Listen

"When you talk, you are only repeating what you already know. But if you listen, you may learn something new." — Dalai Lama

In my life and career, I learned a lot about and through public speaking. As a people manager, it's part of my job. But where I learned way more is through listening, deep and uninterrupted listening.

In our hectic world, it happens all too often that we talk with each other, but we are not really listening. We barely wait until the other person shuts their mouth, and we can throw in our words related to what the person said, or not, as it were so important what we had to say.

I acted like that myself quite often, but I learned that listening thoroughly has more value than speaking by stepping back and observing.

Digest

In a chat with a former manager, he revealed that he thought I was a little slow initially, but soon he realized I think before I talk.

Sadly, this is not common. People tend to just answer without thinking. We are easy to trigger and can't withstand shouting our answer into the world before thinking about it for a second.

Therefore, an easy rule for me is to take at least one deep breath before answering, especially if it's a tense situation. For two reasons, this is a good practice. I am not answering out of anger; plus, I win some time to digest what has been said.

If I need more time, I repeat that process, even if I urge to answer. Better a complete answer that leaves no questions open than a half-assed chain of words nobody gains value from.

There are situations where it's not clear what your opponent wants to tell you. Good or bad, try to rephrase what they have said. Digest in public what you understood so that you are both on the same page. Nothing is worse than talking past each other.

Think about what really is said in a conversation and not only react to what has been said.

Wait

Not all talks are pleasant, sometimes you will have tough topics to discuss. This is not easy for everybody, especially then it's essential to be a good listener.

Seven seconds, that's a rule that I heard some years ago. Give people seven seconds after they finish their sentence. Count down and see if there is something else that they want to say.

This may sound stupid at first, but there is often more that needs to unfold. Sometimes it needs even more than seven seconds or a little nudge, but more on that at the end.

Count down from seven to zero in your head to see what the other person has on their chest.

Make Room

This one is especially for my fellow managers. We like to talk; heck, I love to talk.

But as the Dalai Lama says, we only repeat what we already know. Our employees may need to hear what we have to say, but the only place for long monologues is in books.

Shut up for a second, make room for feedback, ask for it, give the possibility for anonymous feedback in bigger groups. There are tools for it, like Slido or Pigeonhole.

If you keep long monologues in your leadership toolbox, you will only reach one thing, yawning and tired employees. Make room for interaction and learn to keep yourself back.

Just Listen

Probably you are reading this post on the phone, at least if we believe statistics. Hopefully, you are not doing that while listening to someone.

That may sound hard, but sometimes you have to just listen and do nothing else. Put all of your attention on the person that is talking to you. Make eye contact, and damn it, put that phone away.
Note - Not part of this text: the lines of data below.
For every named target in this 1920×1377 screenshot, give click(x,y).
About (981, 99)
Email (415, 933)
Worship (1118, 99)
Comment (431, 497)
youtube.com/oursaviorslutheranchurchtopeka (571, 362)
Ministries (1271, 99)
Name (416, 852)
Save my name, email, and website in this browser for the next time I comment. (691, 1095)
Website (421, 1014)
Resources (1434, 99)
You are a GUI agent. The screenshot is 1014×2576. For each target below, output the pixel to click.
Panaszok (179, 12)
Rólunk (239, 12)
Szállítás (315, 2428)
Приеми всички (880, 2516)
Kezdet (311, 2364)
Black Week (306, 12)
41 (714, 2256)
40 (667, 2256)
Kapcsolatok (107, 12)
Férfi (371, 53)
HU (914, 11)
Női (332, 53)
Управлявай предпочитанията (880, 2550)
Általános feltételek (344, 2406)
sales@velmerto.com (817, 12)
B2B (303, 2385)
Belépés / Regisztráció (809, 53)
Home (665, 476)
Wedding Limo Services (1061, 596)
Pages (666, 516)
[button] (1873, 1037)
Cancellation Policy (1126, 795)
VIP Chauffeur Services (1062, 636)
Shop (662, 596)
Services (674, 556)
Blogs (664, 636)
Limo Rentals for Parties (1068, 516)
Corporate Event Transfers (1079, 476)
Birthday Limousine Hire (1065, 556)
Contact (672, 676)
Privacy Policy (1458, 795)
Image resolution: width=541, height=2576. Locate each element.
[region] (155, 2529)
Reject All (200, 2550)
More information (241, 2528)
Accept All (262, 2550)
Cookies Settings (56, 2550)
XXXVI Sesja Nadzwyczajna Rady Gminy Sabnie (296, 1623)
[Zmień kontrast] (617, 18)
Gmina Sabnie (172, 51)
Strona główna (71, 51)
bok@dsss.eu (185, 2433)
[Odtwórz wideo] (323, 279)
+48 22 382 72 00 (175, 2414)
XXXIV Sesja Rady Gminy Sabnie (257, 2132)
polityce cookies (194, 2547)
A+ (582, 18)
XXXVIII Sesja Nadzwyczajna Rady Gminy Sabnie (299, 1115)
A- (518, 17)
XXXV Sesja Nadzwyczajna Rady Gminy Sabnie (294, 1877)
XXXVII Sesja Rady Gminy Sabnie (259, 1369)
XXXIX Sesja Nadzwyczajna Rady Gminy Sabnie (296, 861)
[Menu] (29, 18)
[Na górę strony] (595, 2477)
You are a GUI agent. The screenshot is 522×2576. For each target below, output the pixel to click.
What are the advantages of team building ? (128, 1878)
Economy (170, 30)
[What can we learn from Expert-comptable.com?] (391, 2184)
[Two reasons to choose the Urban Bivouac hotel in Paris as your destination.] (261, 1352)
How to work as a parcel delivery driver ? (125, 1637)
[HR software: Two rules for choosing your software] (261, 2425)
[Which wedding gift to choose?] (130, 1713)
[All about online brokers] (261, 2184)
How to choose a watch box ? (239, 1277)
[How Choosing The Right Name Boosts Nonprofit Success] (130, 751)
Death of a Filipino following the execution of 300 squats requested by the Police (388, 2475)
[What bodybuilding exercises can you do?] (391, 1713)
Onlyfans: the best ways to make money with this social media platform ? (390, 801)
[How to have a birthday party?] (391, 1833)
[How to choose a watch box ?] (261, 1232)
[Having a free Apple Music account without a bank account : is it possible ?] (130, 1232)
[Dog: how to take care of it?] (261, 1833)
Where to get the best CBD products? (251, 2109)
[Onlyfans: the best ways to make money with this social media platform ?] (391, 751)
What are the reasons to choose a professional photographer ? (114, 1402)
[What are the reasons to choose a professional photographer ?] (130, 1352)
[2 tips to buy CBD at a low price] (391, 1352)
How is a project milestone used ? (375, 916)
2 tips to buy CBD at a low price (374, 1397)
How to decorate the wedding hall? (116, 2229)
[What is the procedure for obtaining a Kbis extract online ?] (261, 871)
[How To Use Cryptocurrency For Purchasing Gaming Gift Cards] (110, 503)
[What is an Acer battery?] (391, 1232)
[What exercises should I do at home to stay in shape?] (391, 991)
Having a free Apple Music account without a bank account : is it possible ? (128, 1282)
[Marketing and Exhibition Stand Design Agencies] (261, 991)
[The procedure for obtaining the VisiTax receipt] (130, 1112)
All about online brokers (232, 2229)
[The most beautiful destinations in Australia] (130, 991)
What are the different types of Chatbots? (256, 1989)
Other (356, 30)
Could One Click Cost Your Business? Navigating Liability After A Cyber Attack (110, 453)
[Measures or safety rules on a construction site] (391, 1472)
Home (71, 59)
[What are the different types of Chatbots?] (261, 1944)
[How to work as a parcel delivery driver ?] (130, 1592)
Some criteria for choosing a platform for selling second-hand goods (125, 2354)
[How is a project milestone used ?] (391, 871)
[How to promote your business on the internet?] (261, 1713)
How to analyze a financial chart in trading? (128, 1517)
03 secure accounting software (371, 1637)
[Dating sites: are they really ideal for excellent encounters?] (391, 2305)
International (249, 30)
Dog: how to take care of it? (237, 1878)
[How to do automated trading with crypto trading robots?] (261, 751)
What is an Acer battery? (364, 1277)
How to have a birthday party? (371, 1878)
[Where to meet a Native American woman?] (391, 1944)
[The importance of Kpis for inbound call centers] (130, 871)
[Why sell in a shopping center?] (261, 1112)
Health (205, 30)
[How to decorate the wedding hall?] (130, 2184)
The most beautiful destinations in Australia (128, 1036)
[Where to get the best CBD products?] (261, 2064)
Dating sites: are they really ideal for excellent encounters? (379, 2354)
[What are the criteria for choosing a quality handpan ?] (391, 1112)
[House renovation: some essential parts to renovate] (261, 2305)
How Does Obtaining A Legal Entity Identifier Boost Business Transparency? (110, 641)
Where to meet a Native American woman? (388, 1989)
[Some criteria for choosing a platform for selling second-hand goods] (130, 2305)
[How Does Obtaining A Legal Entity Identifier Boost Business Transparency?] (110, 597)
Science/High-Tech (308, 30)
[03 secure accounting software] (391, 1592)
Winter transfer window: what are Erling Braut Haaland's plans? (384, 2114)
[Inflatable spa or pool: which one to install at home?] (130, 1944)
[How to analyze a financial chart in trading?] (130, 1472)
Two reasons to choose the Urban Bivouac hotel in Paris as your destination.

I talked about it before; make room and let them tell you what they have to say. If there is no answer after seven seconds, wait a little longer, even if it seems awkward. You can also nudge the other a little bit and use open questions to develop that conversation.

But other than that, don't feel driven to hold a monologue or give your opinion. Just listen and see what you can learn.

Conclusion

Truly listening is hard, even harder than speaking.

These are the few things that I have learned, and maybe you will use them all together in a single conversation. There is no black and white.

Make sure to give room and attention to people and truly listen without distracting yourself.